What the task asks
Your answer must be the lines from the one containing "Screen dimensions: 868x601" through the last line below, copied exactly, with no pictures.

Provided material
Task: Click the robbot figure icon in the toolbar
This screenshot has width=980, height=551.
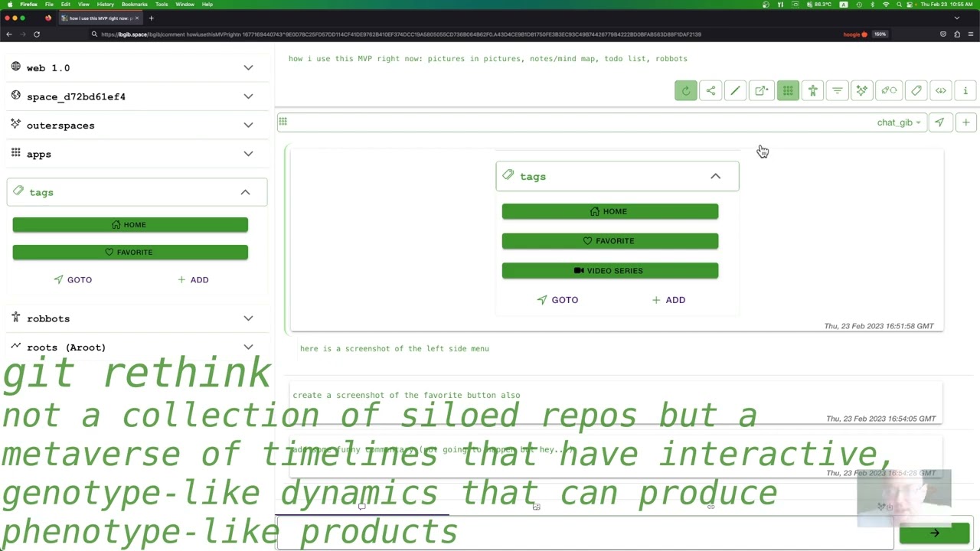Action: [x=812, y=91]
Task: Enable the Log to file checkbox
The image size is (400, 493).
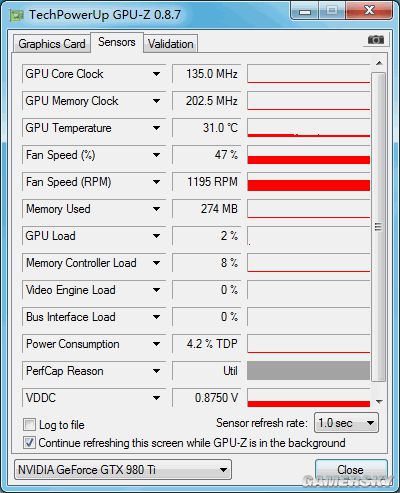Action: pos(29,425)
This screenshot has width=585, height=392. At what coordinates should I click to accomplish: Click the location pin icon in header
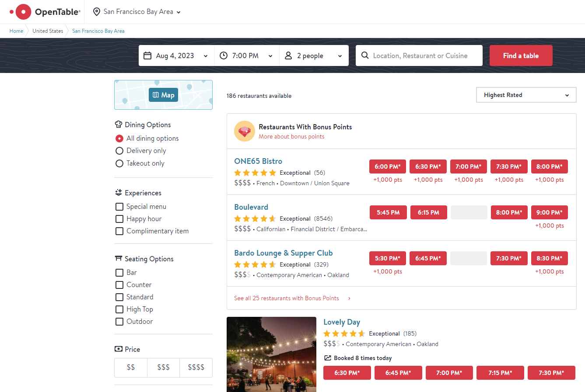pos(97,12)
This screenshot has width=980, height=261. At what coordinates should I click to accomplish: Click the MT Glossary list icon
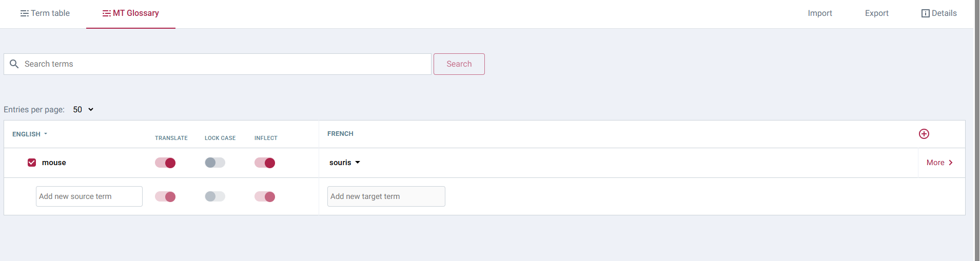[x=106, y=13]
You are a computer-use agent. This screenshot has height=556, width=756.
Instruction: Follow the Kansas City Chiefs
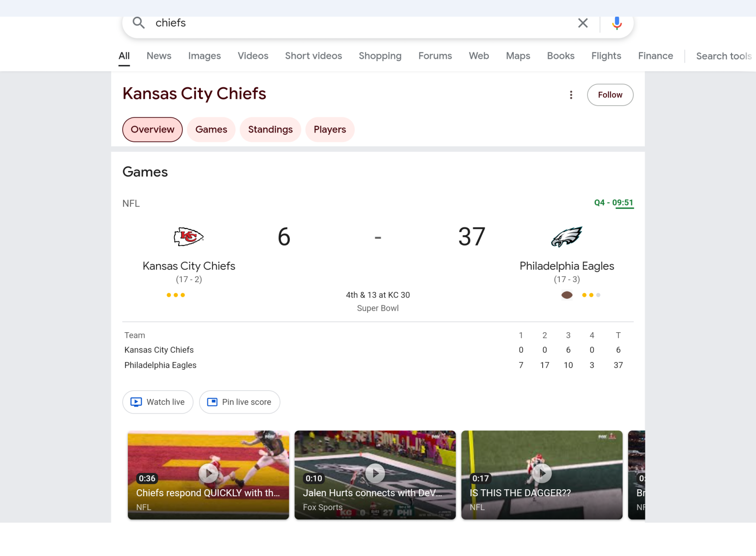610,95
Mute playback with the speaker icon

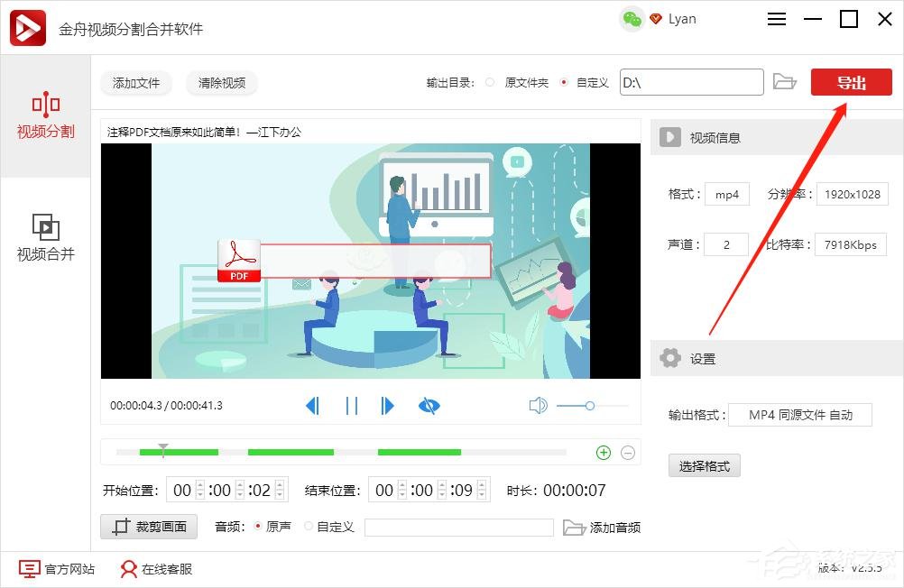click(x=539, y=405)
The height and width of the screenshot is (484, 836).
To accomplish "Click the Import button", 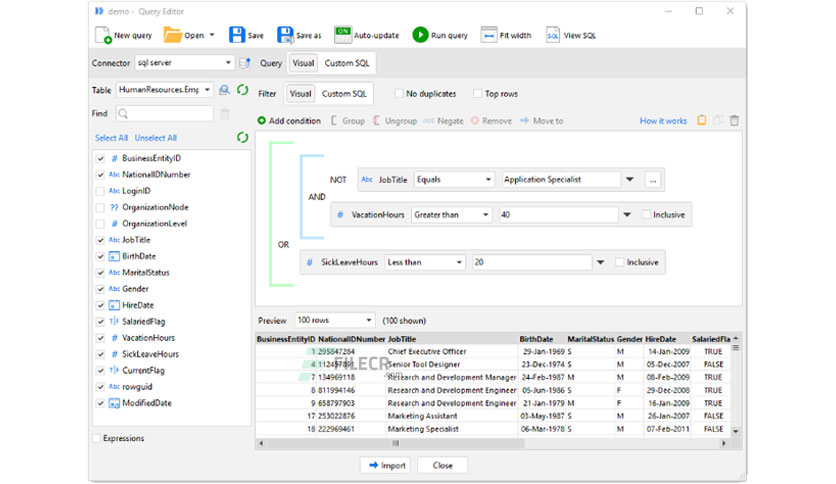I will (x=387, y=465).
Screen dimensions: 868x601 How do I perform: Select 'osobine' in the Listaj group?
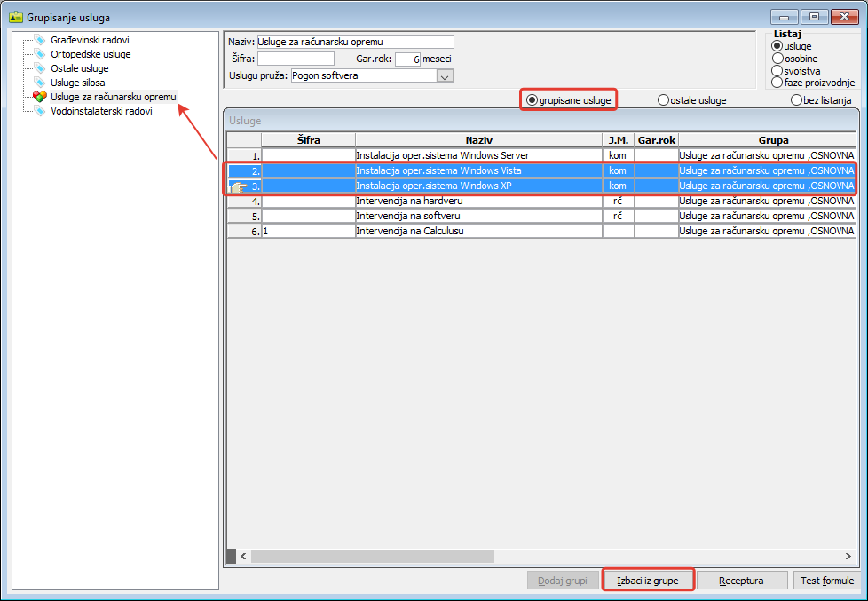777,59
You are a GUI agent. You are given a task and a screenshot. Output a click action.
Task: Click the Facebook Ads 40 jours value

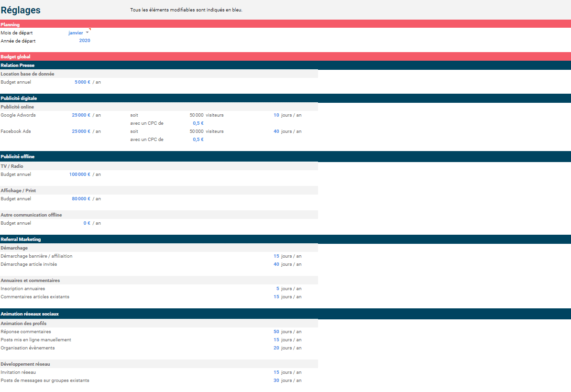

Solved problem
Screen dimensions: 868x601 How do I perform: Select 'osobine' in the Listaj group?
777,59
You are a GUI agent. You are given a task and a screenshot. Output a click action.
Task: Click the Facebook Ads 40 jours value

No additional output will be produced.